Des centaines de personnes, civils et militaires, ont assisté à la cérémonie du jour du Souvenir à Trois-Rivières, dimanche.

Des centaines de personnes se recueillent pour le jour du Souvenir

TROIS-RIVIÈRES — Des centaines de citoyens, militaires, vétérans et cadets se sont rassemblés dimanche dans plusieurs villes de la région pour honorer la mémoire de ceux tombés au combat lors d’un conflit armé depuis le siècle dernier.

Luc Neveu, vétéran de la Marine royale canadienne, vient d’une famille de militaires. Mais ce n’est pas seulement pour cette raison que le jour du Souvenir est une date importante dans son calendrier.

«Ça nous touche beaucoup, a-t-il expliqué en marge de la cérémonie, accompagné de son frère Michel. C’est pour nous rappeler pourquoi on est capable de parler et pourquoi on est capable de voter. C’est parce qu’il y a des gens qui ont donné leur vie pour qu’on soit libre.»

M. Neveu a participé à la guerre du Golfe de 1990-1991, en escortant les soldats devant débarquer en Irak. Il a également participé à ce que l’on surnomme la guerre du flétan, en 1995, provoquée par des différends commerciaux entre l’Espagne et le Canada sur la zone de pêche au large de Terre-Neuve. L’Espagne avait réagi à l’arraisonnement d’un navire de pêche espagnol par les autorités canadiennes, alors qu’il se trouvait en eaux internationales, en envoyant un navire de guerre pour escorter ses pêcheurs. «Heureusement, on n’a pas tiré, mais ça a passé proche», s’est remémoré le vétéran, qui a également pris part à de nombreux exercices militaires avec l’OTAN.

Les réservistes du 62e Régiment d'artillerie de campagne ont également rendu hommage à leurs compatriotes tombés au champ d'honneur, à Shawinigan, dimanche.

«On ne célèbre pas la guerre»

S’il se disait heureux du nombre de personnes venues se recueillir à la mémoire des soldats canadiens tombés au combat, M. Neveu a l’impression que la contribution de ceux-ci a tendance à tomber dans l’oubli. «On dirait que les gens aujourd’hui ne sont pas assez instruits [sur le rôle des vétérans], a-t-il déploré. Le monde dit que la guerre, c’est pas bien. On le sait! Mais si on lâche tout, on risque une invasion et là, on va tout perdre.»
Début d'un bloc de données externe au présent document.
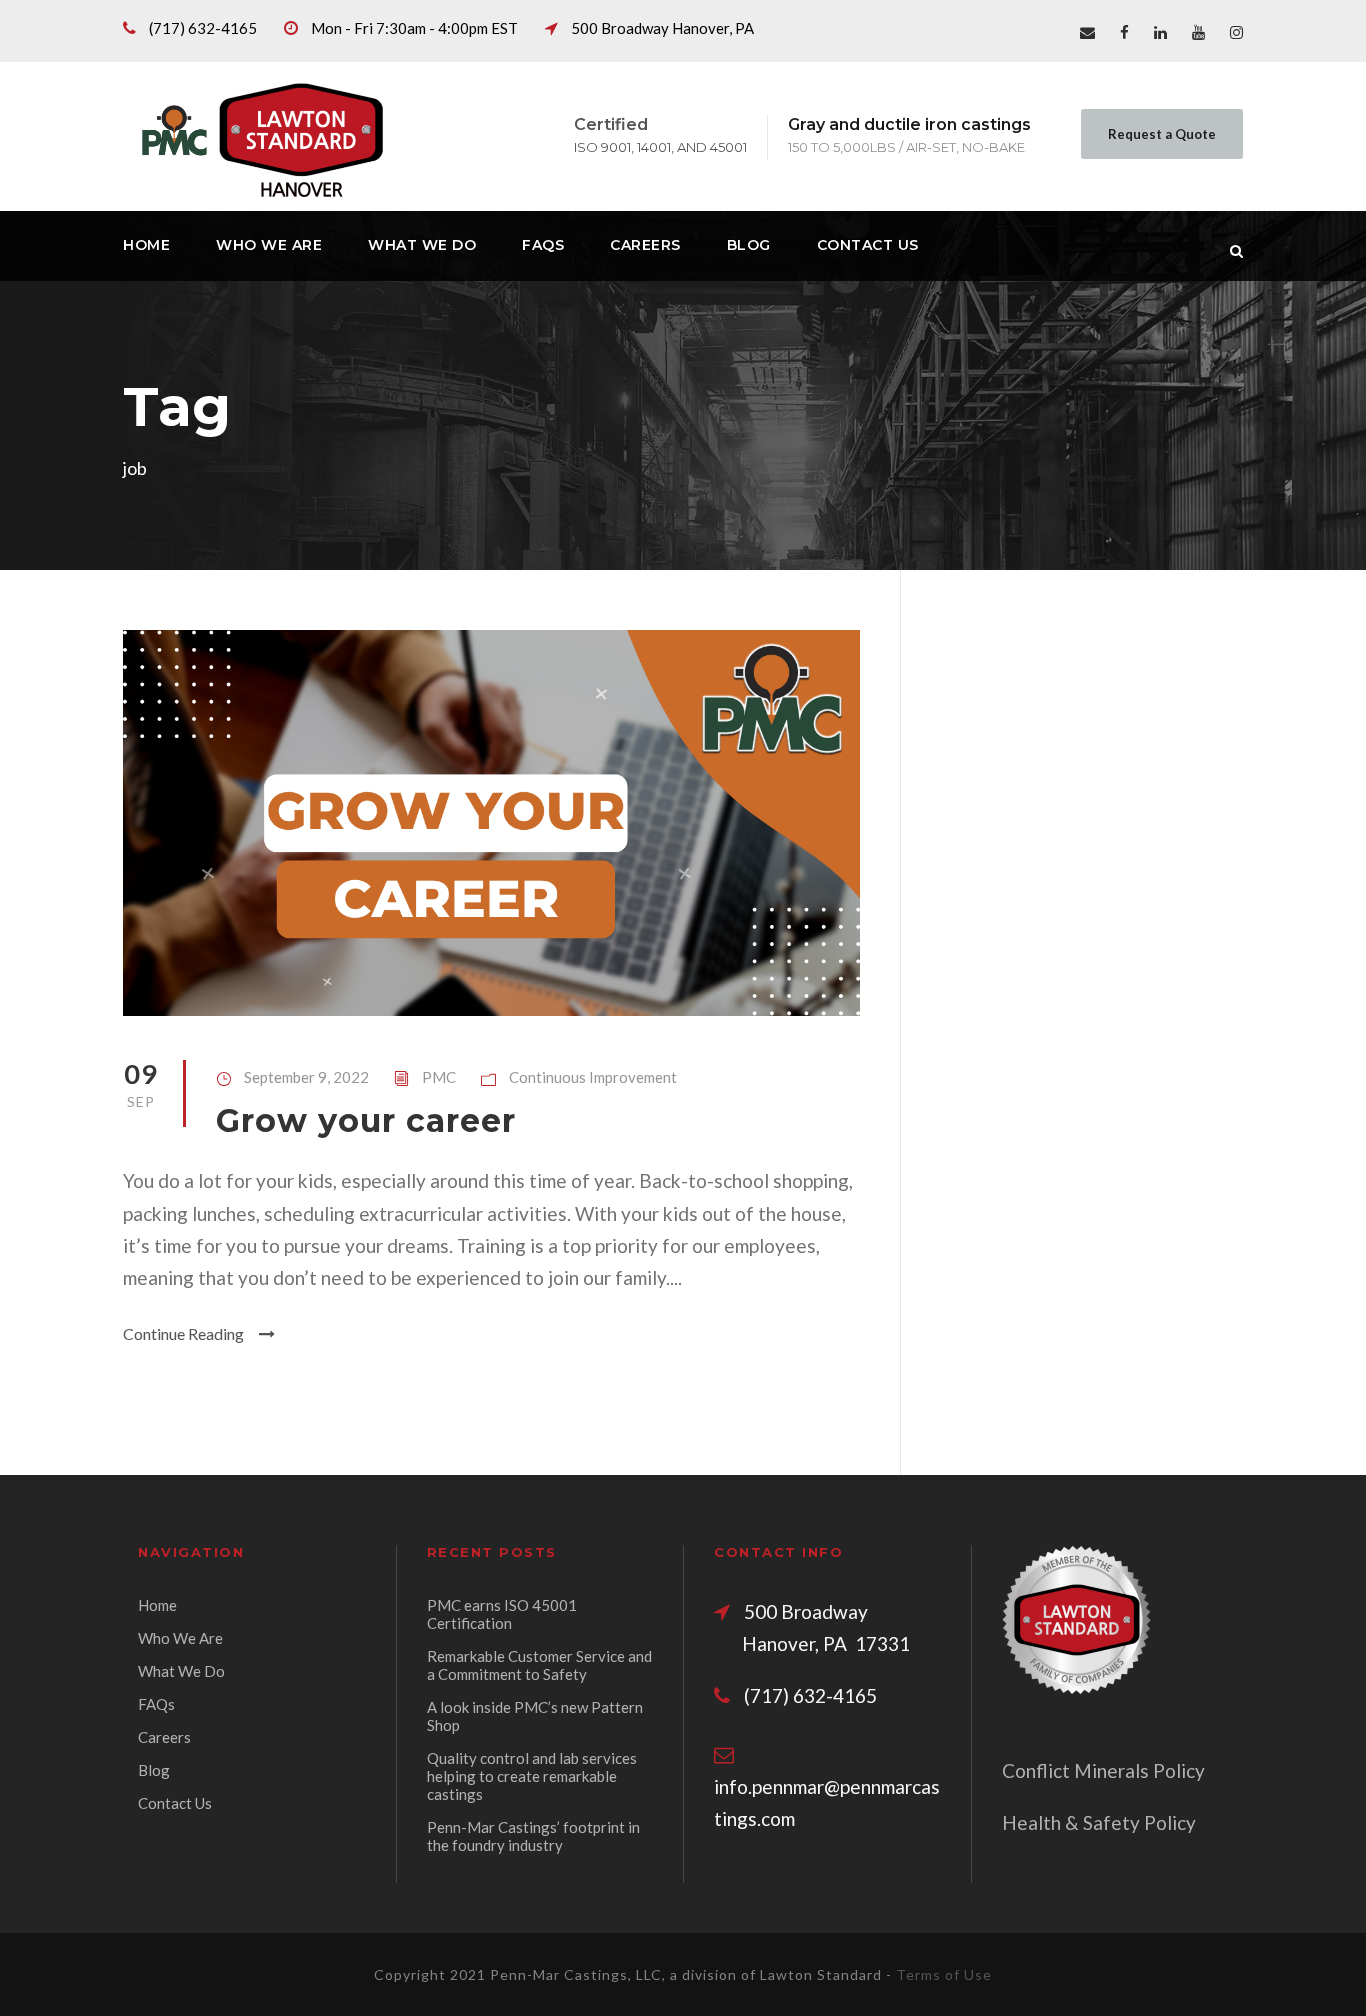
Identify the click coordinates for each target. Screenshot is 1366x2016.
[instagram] (1236, 32)
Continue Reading (183, 1333)
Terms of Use (944, 1974)
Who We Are (269, 245)
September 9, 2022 (306, 1077)
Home (146, 245)
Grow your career (366, 1120)
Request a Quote (1162, 134)
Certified (611, 124)
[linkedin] (1160, 32)
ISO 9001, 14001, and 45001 (660, 147)
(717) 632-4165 (203, 28)
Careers (645, 245)
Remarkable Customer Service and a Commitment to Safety (539, 1665)
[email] (1087, 32)
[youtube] (1198, 32)
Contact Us (868, 245)
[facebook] (1124, 32)
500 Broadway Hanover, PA (662, 28)
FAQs (543, 245)
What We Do (422, 245)
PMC (439, 1077)
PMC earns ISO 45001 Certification (502, 1614)
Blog (749, 245)
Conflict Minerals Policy (1103, 1770)
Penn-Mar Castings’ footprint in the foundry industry (533, 1836)
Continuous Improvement (593, 1077)
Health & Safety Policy (1099, 1822)
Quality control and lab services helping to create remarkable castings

«Le jour du Souvenir, ce n’est pas pour célébrer la guerre, mais pour se rappeler du monde qui ont perdu la vie pour que ces gens-là puissent avoir la liberté de dire: on n’en veut pas, de guerre», a-t-il ajouté.

Un anniversaire particulier

Le jour du Souvenir marque en 2018 un anniversaire particulier, celui de l’Armistice, signé le 11 novembre 1918, qui a mis fin à la Première Guerre mondiale. La cérémonie débute d’ailleurs chaque année à 11 h, l’heure où est entré en vigueur l’Armistice. À Trois-Rivières, plusieurs dignitaires ont déposé une couronne de fleurs devant le cénotaphe du Platon, au centre-ville. Parmi eux, Gaétan Boivin, président d’honneur de la Campagne du coquelicot de la Légion royale canadienne de Trois-Rivières, les députés Robert Aubin et Jean Boulet et la mairesse suppléante de Trois-Rivières, Ginette Bellemare. En tout, 24 couronnes sont ainsi venues orner le monument à la mémoire de soldats tombés au champ de bataille. Un défilé s’est ensuite rendu au Manège militaire de Trois-Rivières, sur la rue Saint-François-Xavier.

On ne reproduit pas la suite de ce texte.